At WisdomTree, we believe the advent of artificial intelligence (AI) is potentially as groundbreaking, if not more so, than the internet revolution. The founder of the internet made the statement about its potential, above, almost three decades after its invention. Today, the AI revolution is only just getting started and automobiles could be one of the gadgets that drive it into the next phase.

There is excitement

At the CTA’s 2024 Consumer Electronics Show (CES)1, cars garnered a lot of attention. The prevailing sense among participants was that the automotive AI journey has only just begun. Major automobile manufacturers like Mercedes-Benz, BMW, and Volkswagen unveiled generative AI-powered virtual assistants. This takes existing infotainment systems designed to handle relatively straightforward commands to a level where not only is the functionality more sophisticated, but the user experience is much more personalised.

Almost all modern cars being rolled out now have internet connectivity and large screens. This paves the way for an entirely new ecosystem of applications for people on the go. A car that knows its passengers, can offer personalised recommendations on which routes to take, where to stop for a meal, and how to be entertained during the journey.

And that’s just the beginning. A smarter infotainment system is also good for safety as it can offer predictive maintenance advice. For managers of fleets of vehicles, cars connected to a central dashboard can significantly simplify their job.

Then there is autonomous driving. The common joke is that autonomous driving is always two years away. But that is only true if you define autonomous driving as fully autonomous under all conditions – technically referred to as level five autonomous driving2. But progress along the journey cannot be disregarded. According to Waymo, an autonomous ride-hailing company in the US, their cars have driven over 10 million miles without a human driver and billions more in simulation.

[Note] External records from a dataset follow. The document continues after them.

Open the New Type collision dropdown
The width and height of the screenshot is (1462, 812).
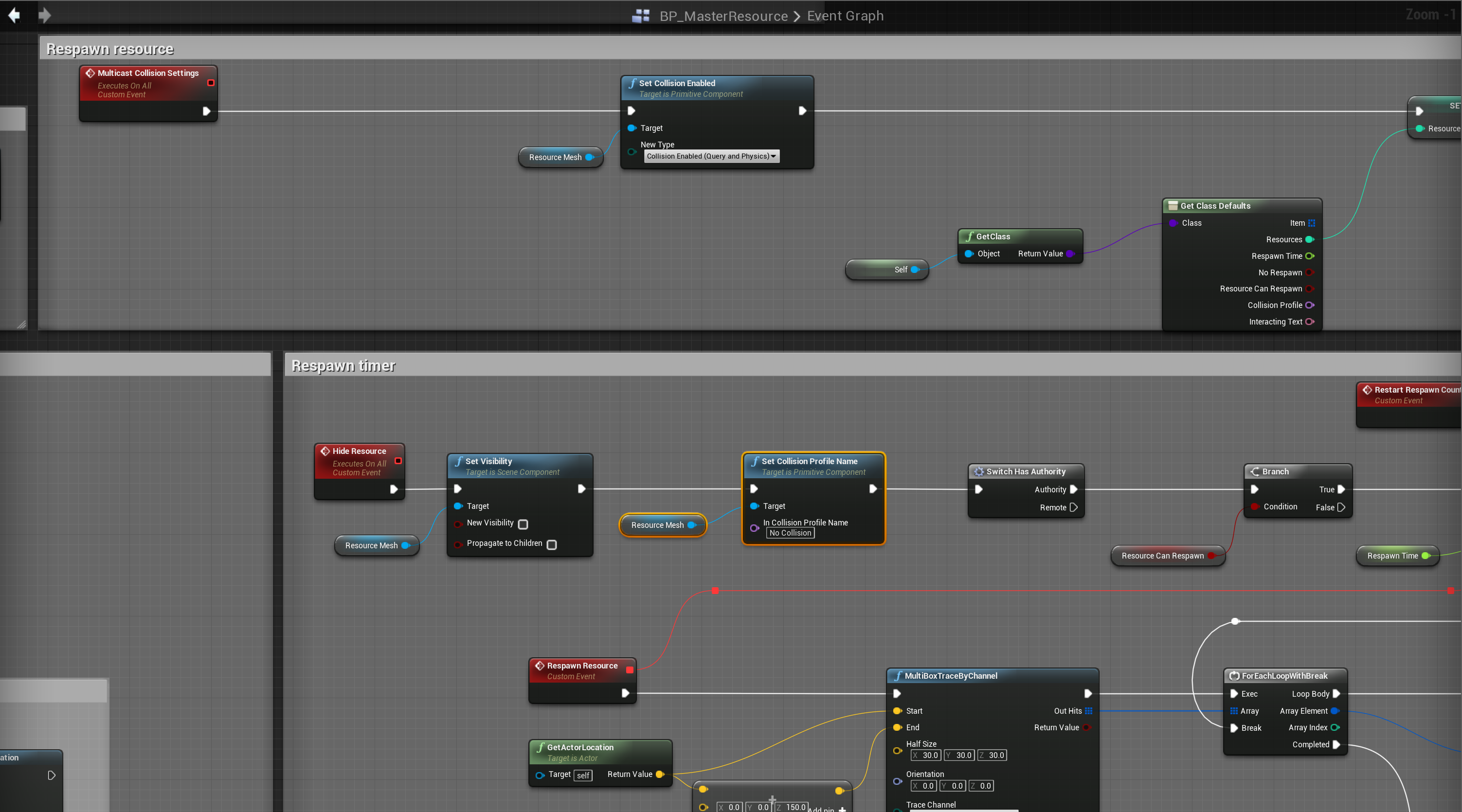click(x=711, y=156)
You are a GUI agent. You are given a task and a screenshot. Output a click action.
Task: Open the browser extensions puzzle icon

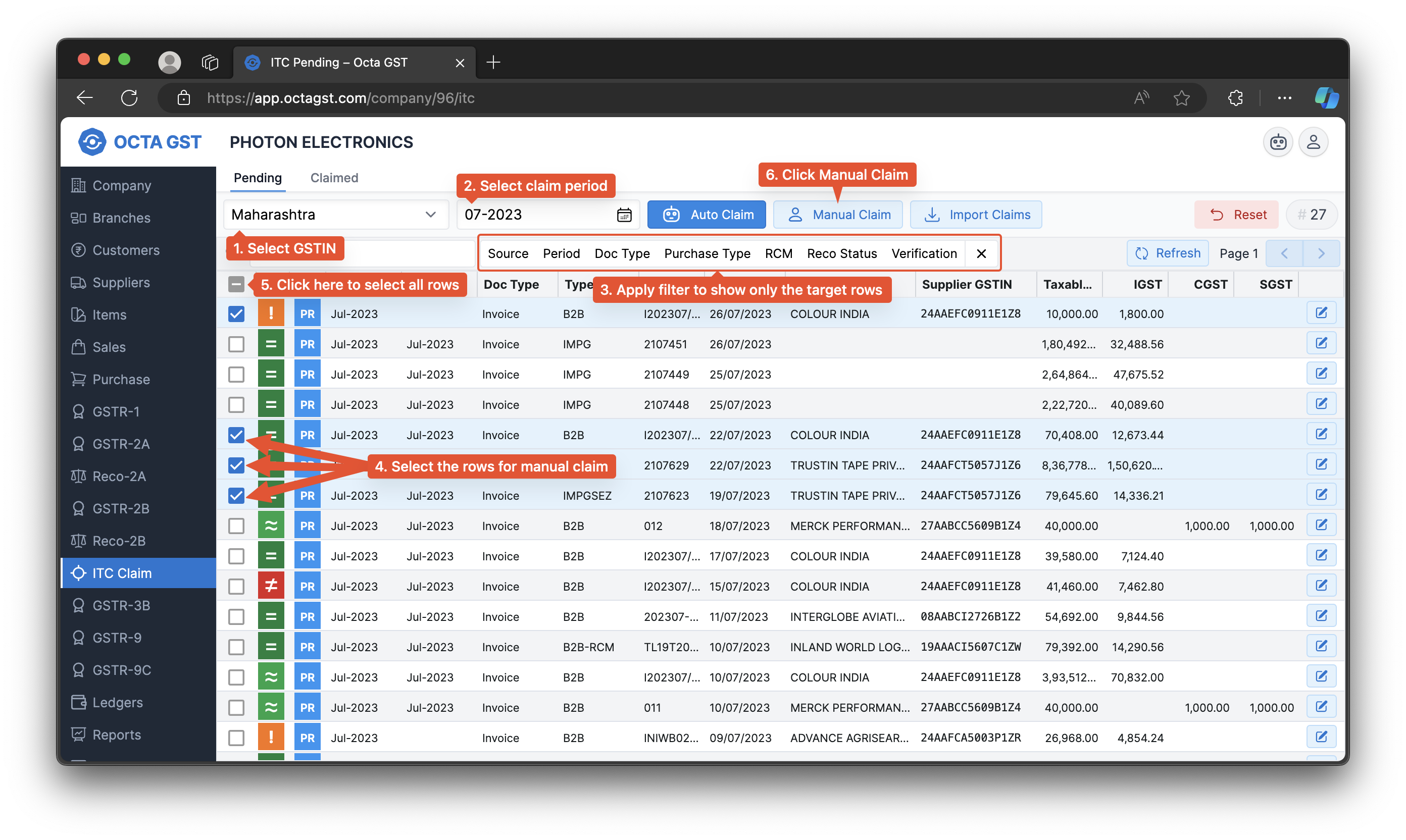click(x=1235, y=98)
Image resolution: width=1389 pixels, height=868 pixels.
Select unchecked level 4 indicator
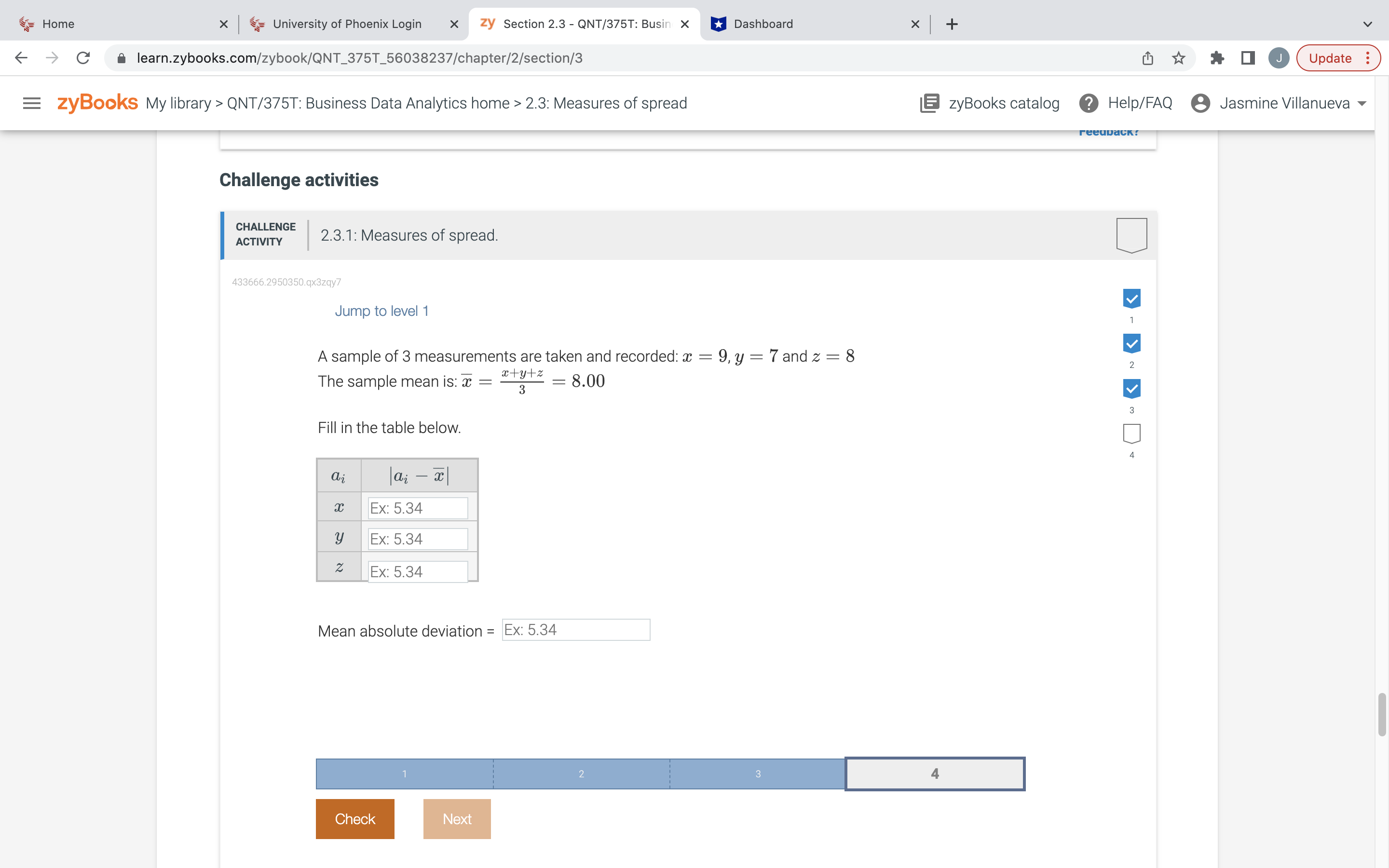[x=1131, y=434]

The company has announced that its service will be available to the public in four major US cities later this year3.


AI has multiple use cases across the automotive ecosystem

Source: WisdomTree, master of code, BCG, McKinsey, 2024.

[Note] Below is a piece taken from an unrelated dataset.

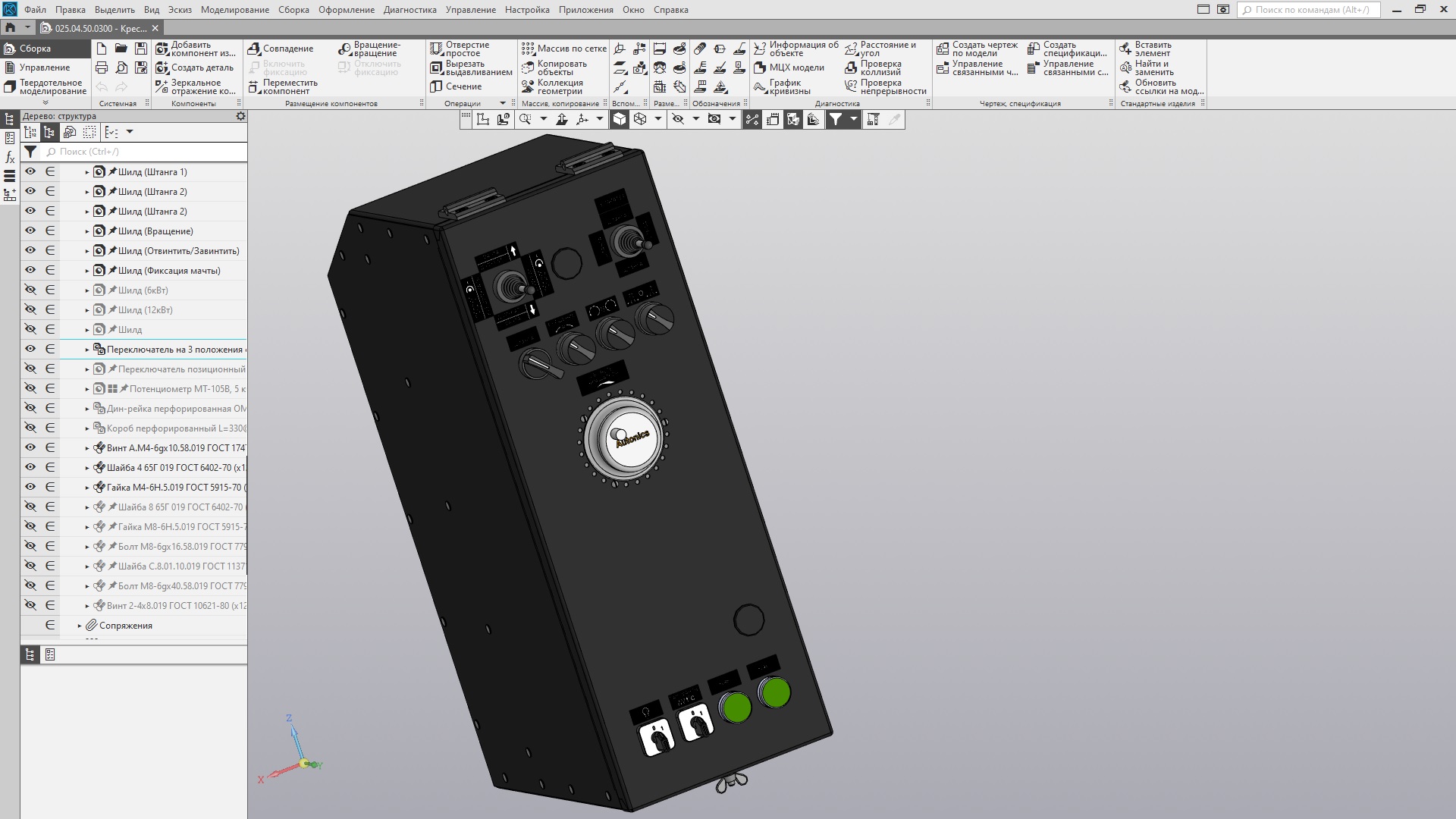Click the tree panel settings gear

click(x=240, y=116)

The opportunity for automotive businesses

Cars don’t just transport people from point A to B; they also embody people’s stylistic sensibilities – which is why design matters – and AI can play a crucial role. For example, the Toyota Research Institute has developed a new AI technique that can reduce the number of alterations needed to accommodate engineering necessities, like optimising the vehicle’s aerodynamics, in an original design. The original design itself can find a lot of inspiration from text-to-image generative AI tools.

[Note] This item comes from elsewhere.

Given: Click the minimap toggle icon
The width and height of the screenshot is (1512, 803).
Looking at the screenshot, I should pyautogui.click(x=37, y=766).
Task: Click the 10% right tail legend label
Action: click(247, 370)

AI can help optimise the supply chain by tracking materials, components, and finished products reducing delays in manufacturing. This can streamline operations and reduce inventory costs. On the production line itself, AI tools can help create better quality control. For example, Audi states that its production staff previously used ultrasound technology to check 5,000 spot welds4 per vehicle. In contrast, AI can now analyse 1.5 million spot welds on 300 vehicles in a single shift – freeing up the workers to focus on anomalies.

Smarter cities, powered by AI

AI has many use cases in smart cities as well. AI can help develop intelligent public transport routes that adapt based on patterns of demand. AI can better manage traffic by optimising signal timings and rerouting traffic. AI can help drivers find parking spaces based on real-time data saving precious time and easing congestion. AI can identify the best spots for building charging infrastructure. And AI can event help in last-mile distribution by optimising routes.

An exciting future awaits

Just like the internet-powered iPhone forced the world to rethink connectivity, AI-powered cars are pushing the world to rethink mobility. And just like the former created immeasurable opportunities for enterprise, so will the latter.

1 Annual technology conference organized by the Consumer Technology Association.
2 SAE International’s J3016 standard defines six levels of driving automation, from SAE Level Zero (no automation) to SAE Level 5 (full vehicle autonomy). It serves as the industry’s most-cited reference for automated vehicle capabilities.
3 Waymo, as of 13 March 2024.
4 Spot welding is a way to fabricate two pieces of metal.